Amazon calls its static, or dead, lists “Listmania.” All these tend to create a “Zombie Listmania,” lists of books that “won’t stay dead.” Instead, they change over time, as the underlying social and non-social data change. There’s no reason you couldn’t create “Zombie” versions of formal subject headings—a series of tags and other markers which approximated the content of a professionally-assigned subject heading.

Pretty cool idea, I think. We’ll see what we can do about it.

Details.

  • Tagmashes can be made from any tagmash or tag page. Just search for a tag or two or more tags with a comma between them. The URLS are the same /tag/ plus a tag or tags separated by commas.
  • The weighting of tags is wiggly. We’re trying to get at both raw numbers of tags on an item and the relative salience (number divided by total number of tags), and then cross this data tag-by-tag. There is no obvious answer. In an ideal world, some tags would about salience (eg., humor) and others would be threshholds (eg., fiction)–that is, when you’re looking for humor, fiction you want the funniest fiction, not the most fictional humor.
  • You can enter the tags in any order, but it will reformat your URL in alphabetical order, with the minuses at the end, such that “wwii, france” is the same as “france, wwii.”
  • A single minus (-fiction) “discriminates” against items tagged “fiction.” A double minus (–fiction) disqualifies all books with the fiction tag.
  • Tagmashes don’t get built until someone builds them.
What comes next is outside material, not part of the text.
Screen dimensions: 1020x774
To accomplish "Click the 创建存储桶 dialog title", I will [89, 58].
The first time can take a while to generate. There is currently no system to expire older or underused tagmashes.
  • UPDATE: I’m seeing a lot of part/whole tagmashes. These rarely work. When you search for “Einstein, science” or “Manet, art” you’re not doing much more than putting a statistical cramp on the smaller of the two tags—a few Manet books won’t have an art tag, and that will be the end of them. Tagmashes work with different things, not a thing and its category.

Footnotes!

*What’s good about tagging:

  • Tags use everyday terms (the tag cooking vs. the subject cookery)
  • Tags are great for genre fiction that subject systems can’t keep up with as fast or as well as their readers (chick lit, cyberpunk, paranormal romance)
  • Tags often encode subtleties that “controlled vocabulary” irons out (lgbt, glbt, queer, gay, homosexuality)
  • Tags capture identity and perspective that subject systems can’t or wont (queer, glbt, lgbt, christian living)
  • Tags are good for schools of thought (intelligent design, austrian economics)
  • Tags respond quickly to change (hurricane katrina)
  • Tags “keep happening” in a way that systems like LCSH do not, getting added to books where LCSH misses the “first wave” of anything new (memetics, sociobiology)
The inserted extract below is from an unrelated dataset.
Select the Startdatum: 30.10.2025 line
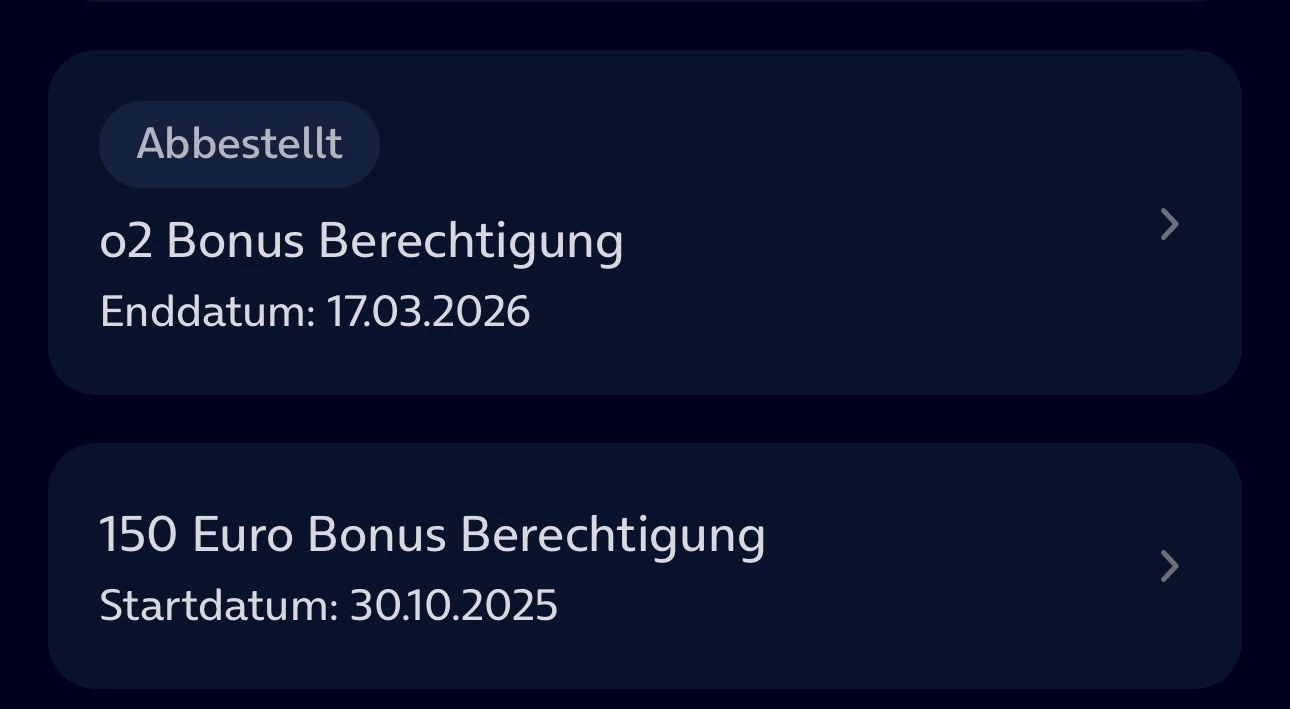 point(328,606)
**I’ve left out one problem, not covered at the LC—how “democratic” weighting can put Angela’s Ashes at the top of the Ireland tag. books. I want to write a blog post on the topic sometime. I think there are ways around it, and algorithmic solutions that nobody has really tried.
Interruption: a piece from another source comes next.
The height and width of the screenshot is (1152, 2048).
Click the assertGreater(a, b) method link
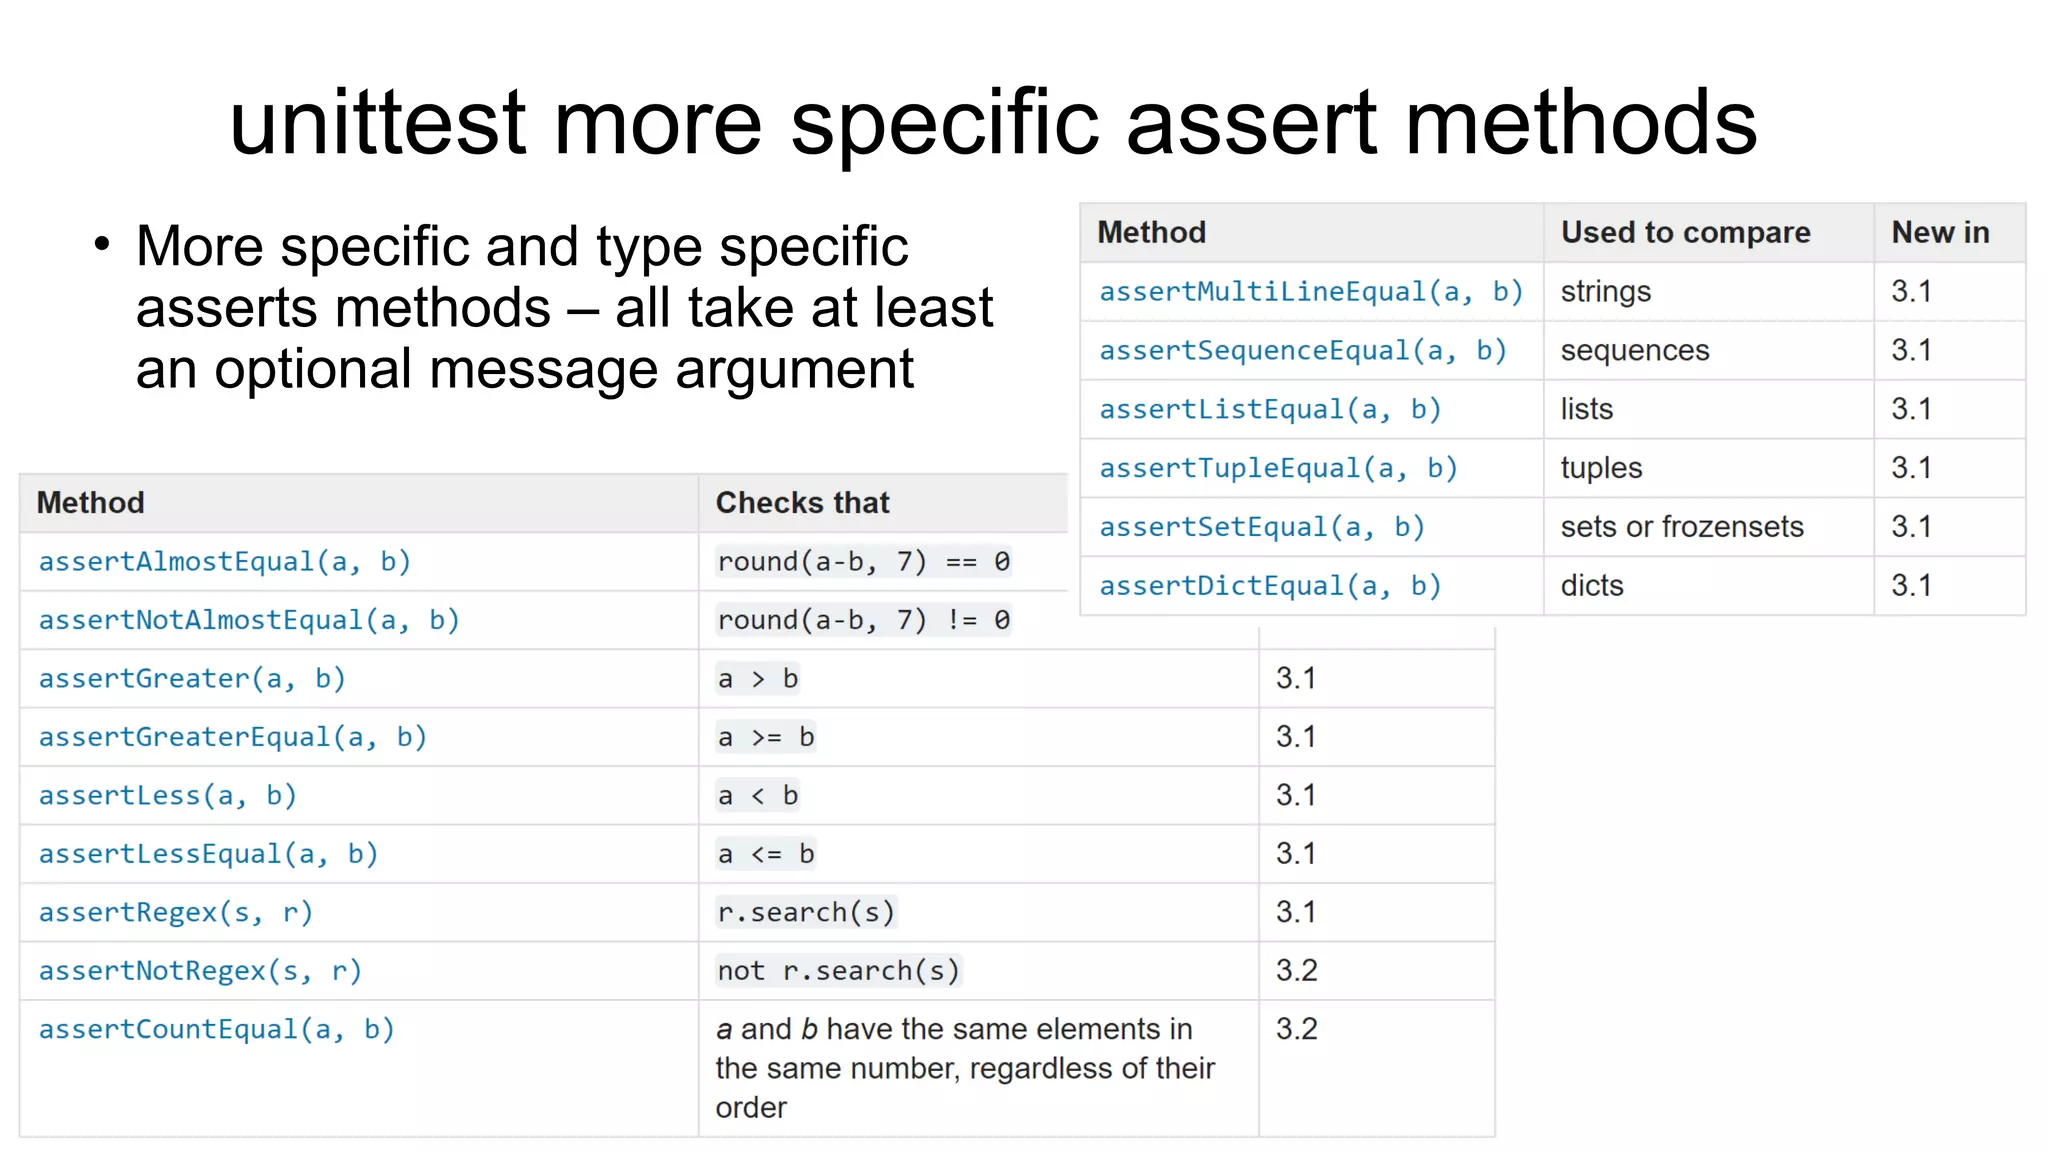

Aside: Much LIS anti-tagging polemic focuses on the most trivial of problems—spelling mistakes and “incorrect” tags. The former underestimates technology, the latter insults our intelligence. LibraryThing has dealt with the spelling problem, and has seen very few “wrong” tags. In fact, there are some serious problems with tagging. But you have to understand tags before you can see the problems, and many refuse to get past the idea that people will spell “white” wrong, or tag white horses as black.
***This is half formed. I have a problem with the reflexive “turn” from people-centered data to algorithms. I see this pattern again and again in software. Something transformative happens–something human. But it’s imperfect, so programmers conclude that programs will fix humans. In a way, it’s a reassertion of importance. More often, humans fix humans. To adapt David Weinberger, the answer to user-generated data is MORE user-generated data.
****Probably there’s got to be some system to expire unused clusters.
*****UPDATE: After turning the feature loose I watched what new tagmashes would be created. One was children, cooking. Should I call the police?